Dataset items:
····················
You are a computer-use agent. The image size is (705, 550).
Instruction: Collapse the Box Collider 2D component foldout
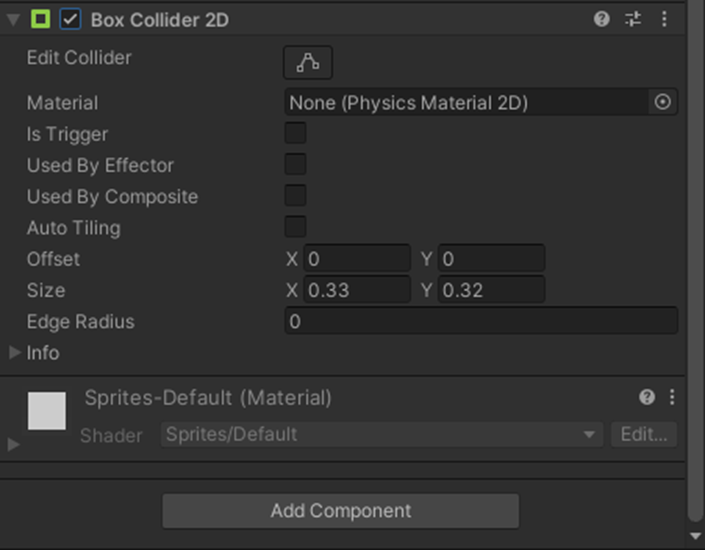coord(13,20)
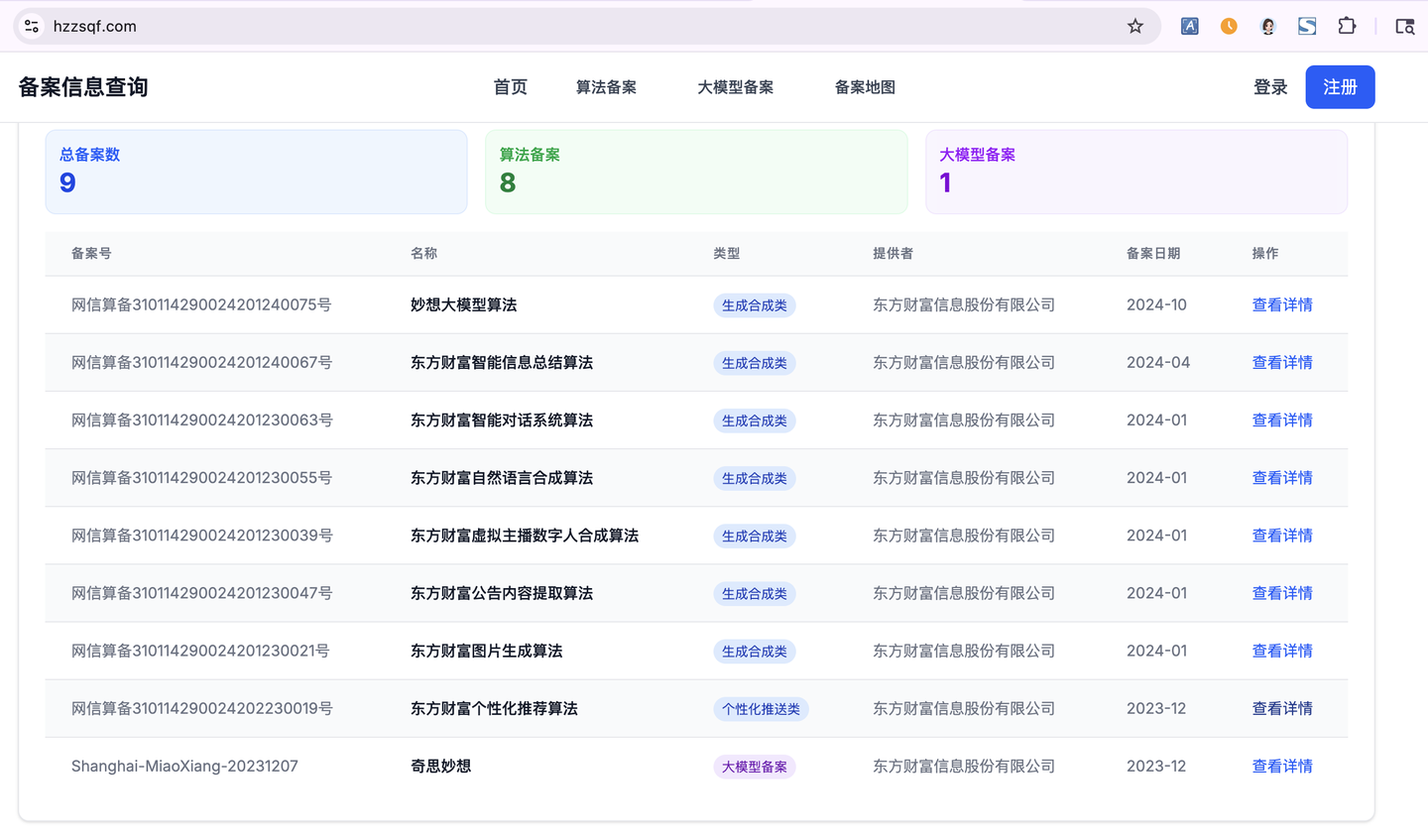
Task: Open the 算法备案 nav item
Action: [606, 87]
····················
• EXERCISE INSTRUCTIONS
Transcribe the records above verbatim. Do not carry over any picture.

• COMPLETED TASK
You are a computer-use agent. The image size is (705, 550).
Instruction: Collapse the Box Collider 2D component foldout
coord(13,20)
Task: Open the 算法备案 nav item
Action: [606, 87]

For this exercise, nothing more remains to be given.